Re: Make the qual cost on index Filter slightly higher than qual cost on index Cond.

From: Andy Fan <zhihui(dot)fan1213(at)gmail(dot)com>
To: Ashutosh Bapat <ashutosh(dot)bapat(dot)oss(at)gmail(dot)com>
Cc: Tomas Vondra <tomas(dot)vondra(at)2ndquadrant(dot)com>, Ashutosh Bapat <ashutosh(dot)bapat(at)2ndquadrant(dot)com>, PostgreSQL Hackers <pgsql-hackers(at)lists(dot)postgresql(dot)org>
Subject: Re: Make the qual cost on index Filter slightly higher than qual cost on index Cond.
Date: 2020-05-29 13:58:49
Message-ID: CAKU4AWre9=+iFdfhsJy-6wJn8OTdNACfbuWntj6J2vsG6VcHcQ@mail.gmail.com
Views: Raw Message | Whole Thread | Download mbox | Resend email
Thread:
Lists: pgsql-hackers

On Fri, May 29, 2020 at 9:37 PM Ashutosh Bapat <ashutosh(dot)bapat(dot)oss(at)gmail(dot)com>
wrote:

> On Fri, May 29, 2020 at 6:40 AM Andy Fan <zhihui(dot)fan1213(at)gmail(dot)com> wrote:
> >
> >
> >>
> >> >so we need to optimize the cost model for such case, the method is the
> >> >patch I mentioned above.

───

- EXERCISE TASK 1:
List every option shown on the "Views:" line of the mailing-list message.
The records that follow have no connection to the message above.

───

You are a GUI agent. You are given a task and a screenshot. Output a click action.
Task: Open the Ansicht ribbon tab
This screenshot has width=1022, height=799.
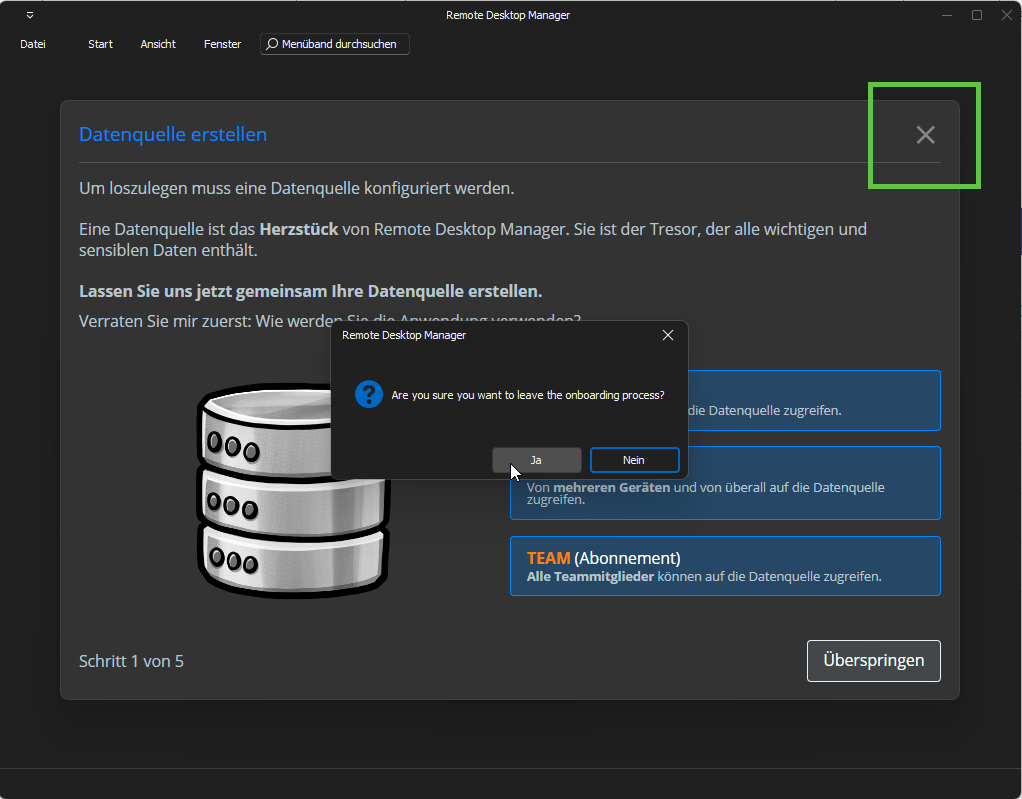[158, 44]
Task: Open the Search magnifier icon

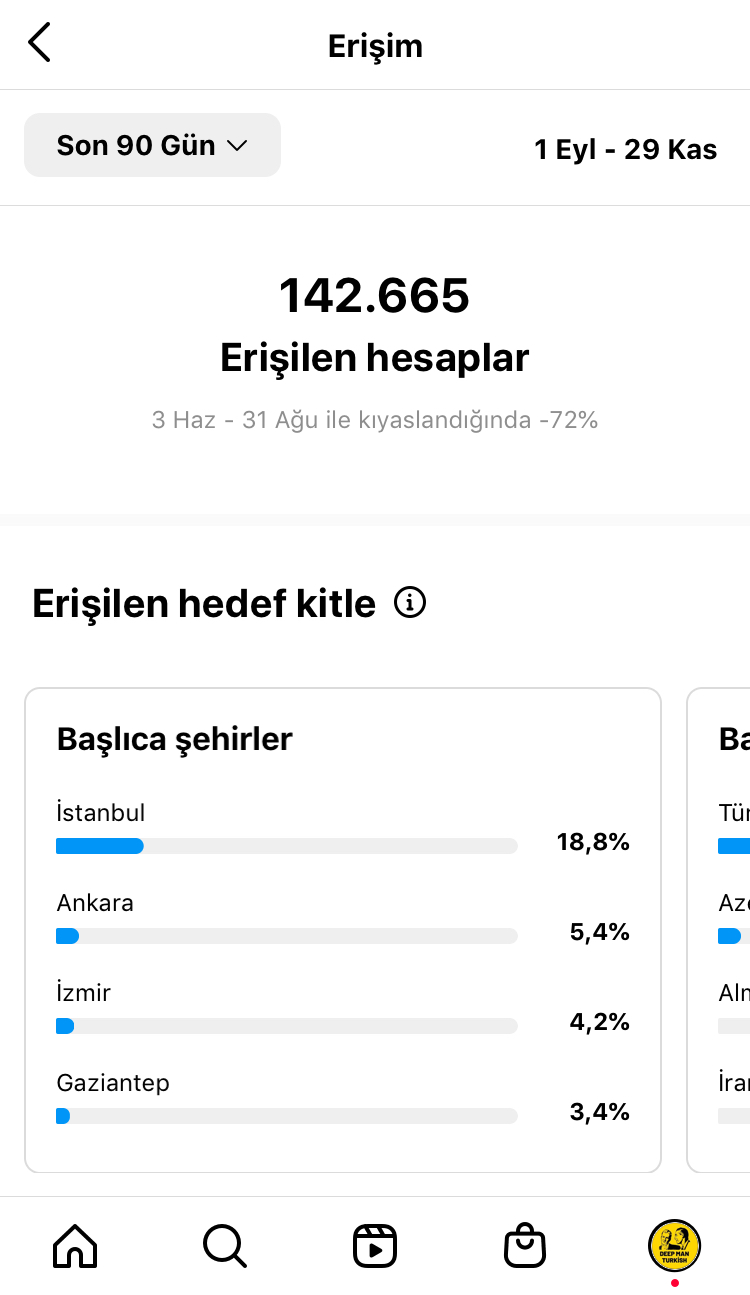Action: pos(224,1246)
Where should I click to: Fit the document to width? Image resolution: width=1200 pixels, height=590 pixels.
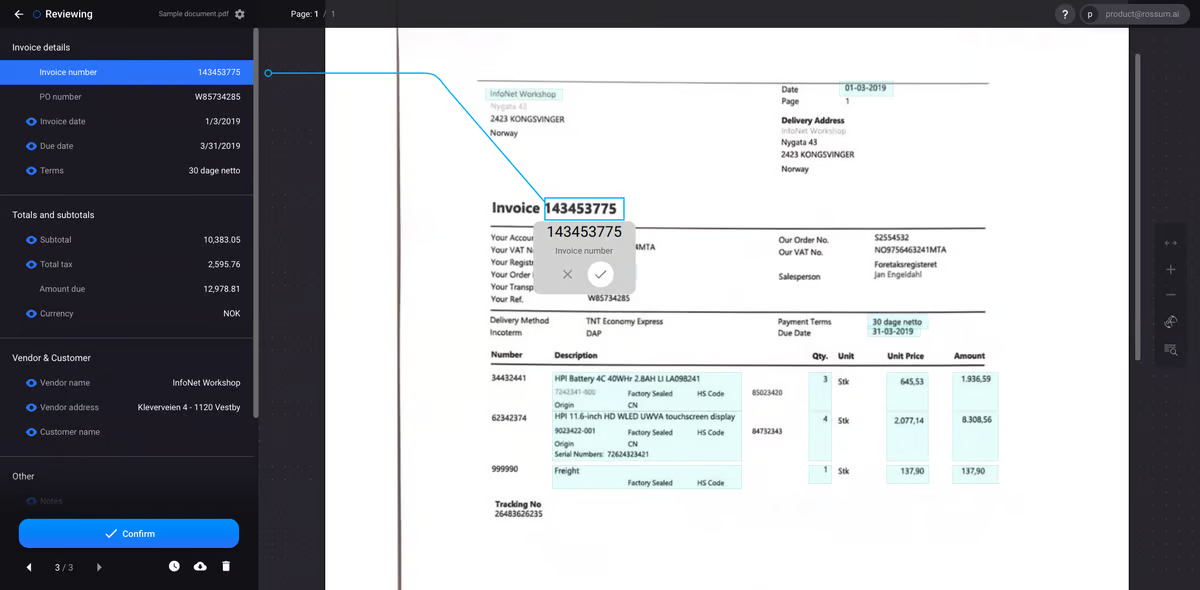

───

- EXERCISE TASK 2:
How many lines of the records contain the string "width"? Case counts; give only the number.

- COMPLETE ANSWER 1:
Raw Message, Whole Thread, Download mbox, Resend email

- COMPLETE ANSWER 2:
2